Monday, June 13, 2016

Reverse Culture Shock: It's real & it sucks

Bonjour Tout le Monde, 

So you might be thinking, "oh no, not another one of those posts about reverse culture shock!" Why yes it surely is. Reverse culture shock is real and it is the absolute worse. For those of you who don't know what that is, it is simply the feeling of shock one experiences when returning back home after spending some time abroad. One might find it hard to re-adjust/reacclimatize or they might feel bursts of sadness/depression depending on the severity of their reverse culture shock. So, yes, reverse culture shock is real and it is important to address. Personally, I think I am quite lucky because it hasn't hit me as hard as it could have. But then again, this is because I know that I will be returning abroad in less than a year. Despite knowing that I will come back, there are days when I just wish I were back in Brussels and sitting on the metro. I wish I were walking down Avenue Charles Schiller and heading to Port de Namur to buy my African food items. There are days when I wish I were with my friends walking around the park in Vilvoorde. I miss walking around and hearing French all around me. I miss doing the bisous. But then again, there are other days when I am happy to be home. So, yes, being back home can be a bit difficult,  but there are ways to alleviate some feelings and finally re-adjust back into your previous community and lifestyle. Therefore, I have written a blog post with a  few tips on ways to deal with reverse culture shock. I really hope some of this help.

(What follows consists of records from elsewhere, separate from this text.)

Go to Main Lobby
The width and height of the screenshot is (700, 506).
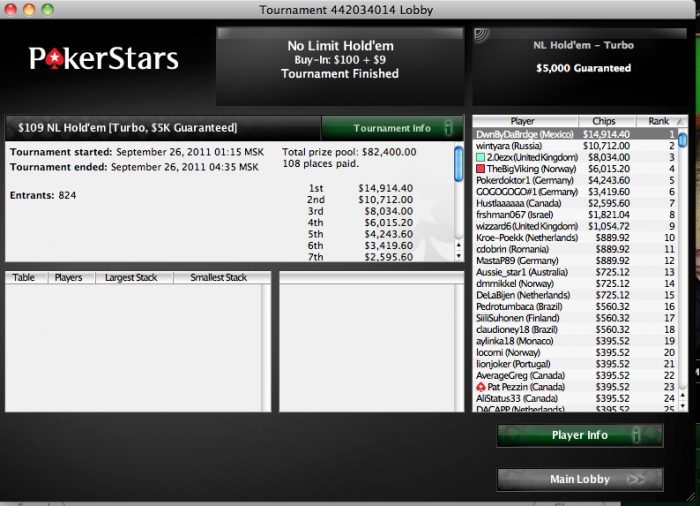(580, 479)
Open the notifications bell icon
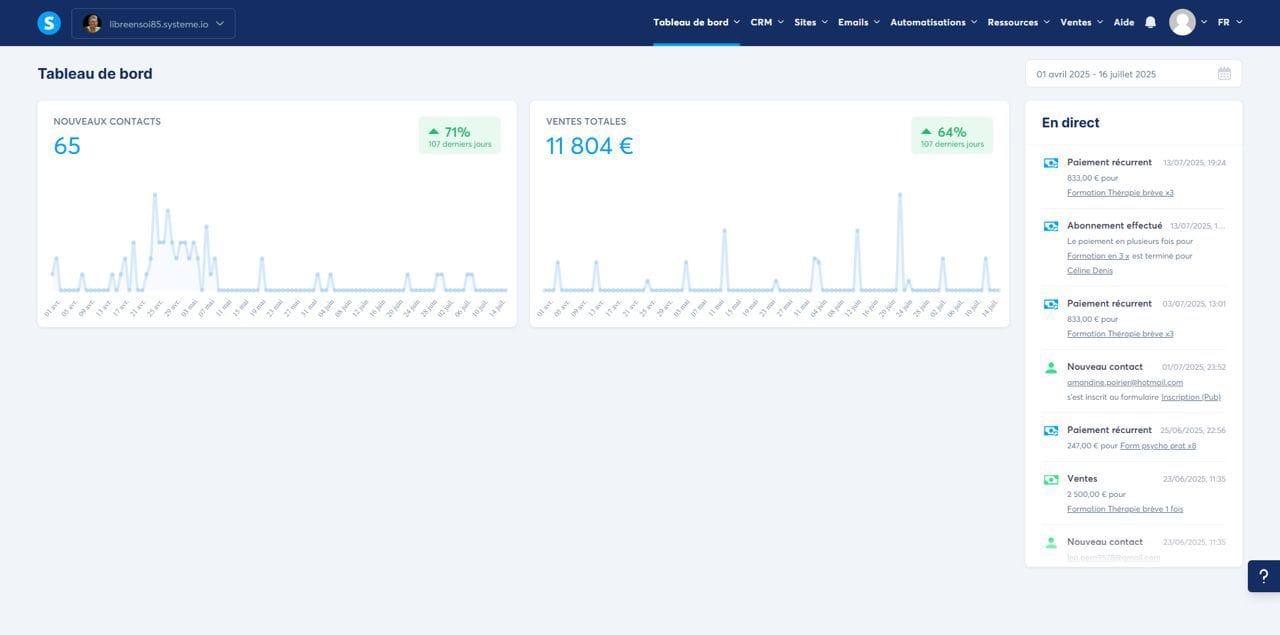This screenshot has height=635, width=1280. (x=1150, y=22)
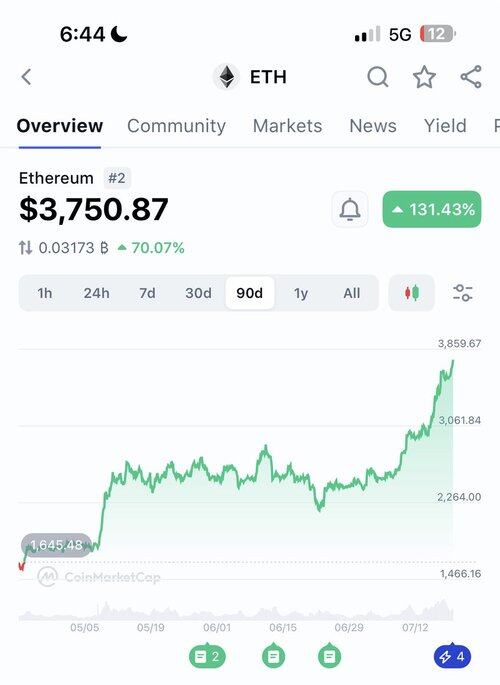Choose the 1y chart range
The width and height of the screenshot is (500, 685).
click(x=300, y=293)
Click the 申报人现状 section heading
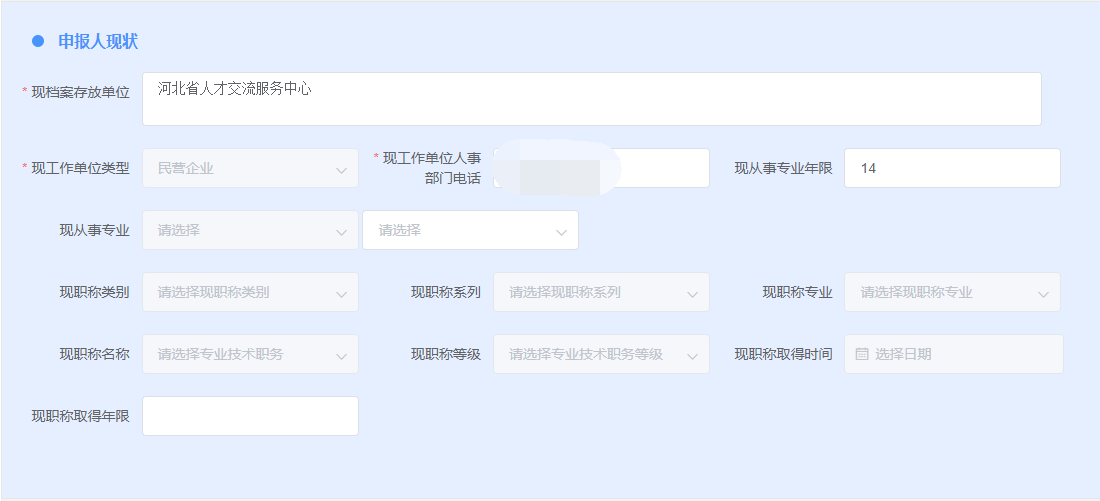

1. Move On: Yes, I said move on. Before you start to think how mean of a person I am, give me a chance to elaborate. Yes, being back home sort of sucks but also feels great at the same time. It is great to be back to familiar faces and to spend time with friends and family that you haven't seen for about 5 months or even a year. Despite that feeling, you still can't shake the fact that you are missing your study abroad memories and friends. That's great! Remember the great times and experiences that you gained, but move on. If you know that you won't be returning, embrace those memories and make new ones. Experiences such as these are just the beginning and there are certainly many more opportunities along the way to be experienced. Live in the present and enjoy every moment that you have and be ready to rock the next opportunity.

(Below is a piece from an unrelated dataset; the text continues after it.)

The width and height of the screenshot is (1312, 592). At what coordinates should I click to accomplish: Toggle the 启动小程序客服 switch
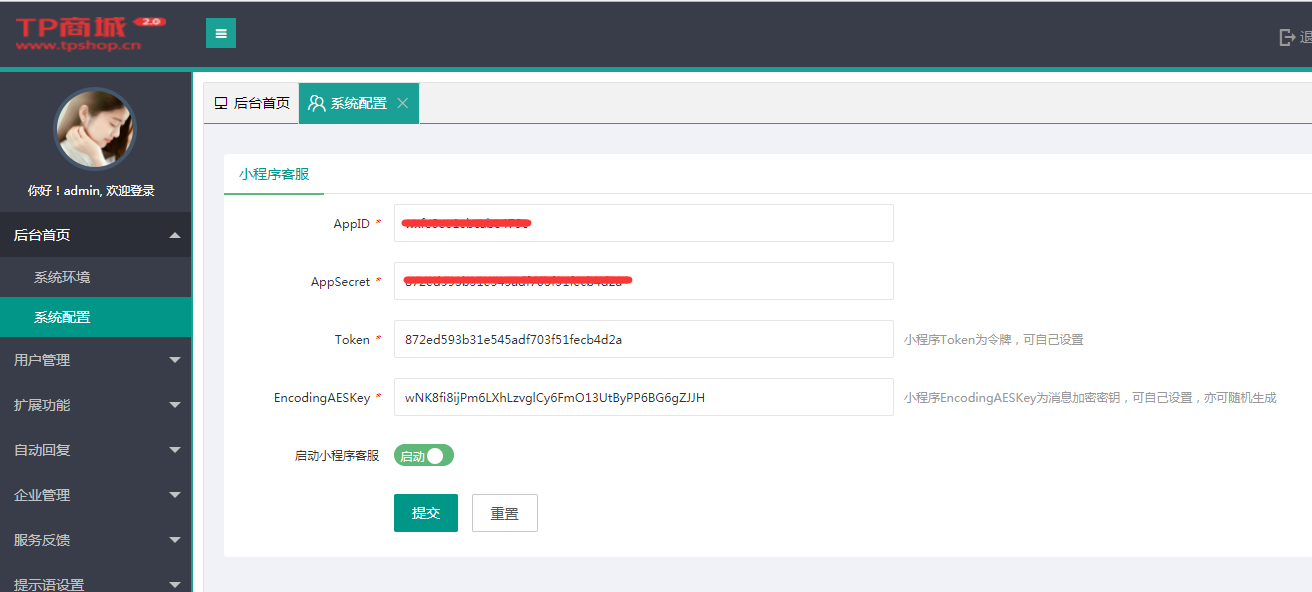[424, 456]
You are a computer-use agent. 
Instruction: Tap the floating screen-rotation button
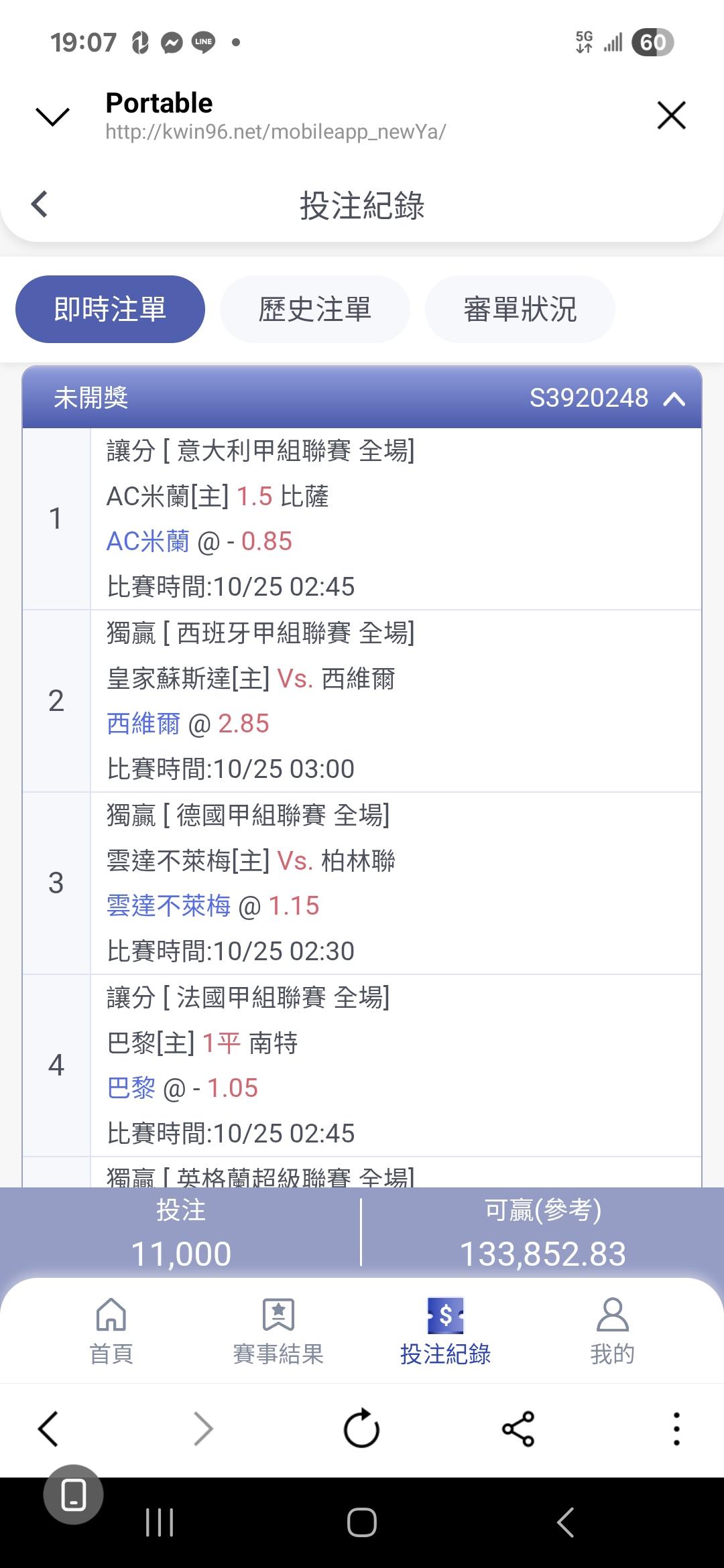coord(74,1495)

2. Keep in touch: If you made some amazing friends from your study abroad experience, keep in touch with them. Who knows, you could possibly fly back over and spend some time with them or they could possibly fly over and spend some time with you. It is very helpful to build and strengthen those relationships if you can. Plus, it's always nice to have friends all over the world. They teach you new things every day. I constantly try and talk with my friends on WhatsApp and Facebook. I watch their snaps on snapchat to see how they are doing and so much more. It's nice to see their faces and talk to them every once in a while.

3. PICTURES: So this might be helpful and it might not. Pictures. Look at all of your pictures. It's always great to sift through those pictures and remember the great times you had. On the other hand, they could make you sad, but that's when you go back to the first tip!I look through my pictures all of the time and I remember all of the great times that I had and that instantly puts a smile on my face.

4. Grow and Cultivate: Use your experience to grow and cultivate yourself. Studying abroad for most students is a time of self-growth and understanding. Maybe after spending time abroad, you found a new hobby that you loved. You learned a new language, you learned a new skill, etc. Use those experiences and skills gained to grow and cultivate yourself. Who knows, you may find yourself back on the other side of the pond or of the equator.

5. Lastly, EMBRACE IT: Yes, embrace it. It is perfectly fine and normal to feel reverse culture shock. After spending a semester or year abroad, I believe that it would be quite astonishing to come back home and feel completely normal. Therefore, embrace that feeling.  Sometimes talking to family and friends may be a bit hard because they just don't truly understand how you feel. That's also okay. make sure that you are talking to others who also studied abroad and perhaps are feeling the same way. They may be able to give you tips on how to deal with it. Also, perhaps you can become a study abroad ambassador and tell other students about your experience perhaps get a few students interested in studying abroad. It is truly a great experience to spend some time somewhere else and learning the customs and cultures of that specific country. It is of great importance to be culturally sensitive and aware! It's even nice to travel and learn those cultures firsthand. YAY CULTURE!

With that being said, I had an amazing time in Brussels, Belgium and I look forward to seeing my friends and family once more. It truly has become my home away from home, and despite how happy I am to be back with my friends and family, I look forward to being back in the streets of Brussels. I also look forward to my new adventures and the opportunity to learn the cultures and custom of my next home. I hope these tips helped you out in some way!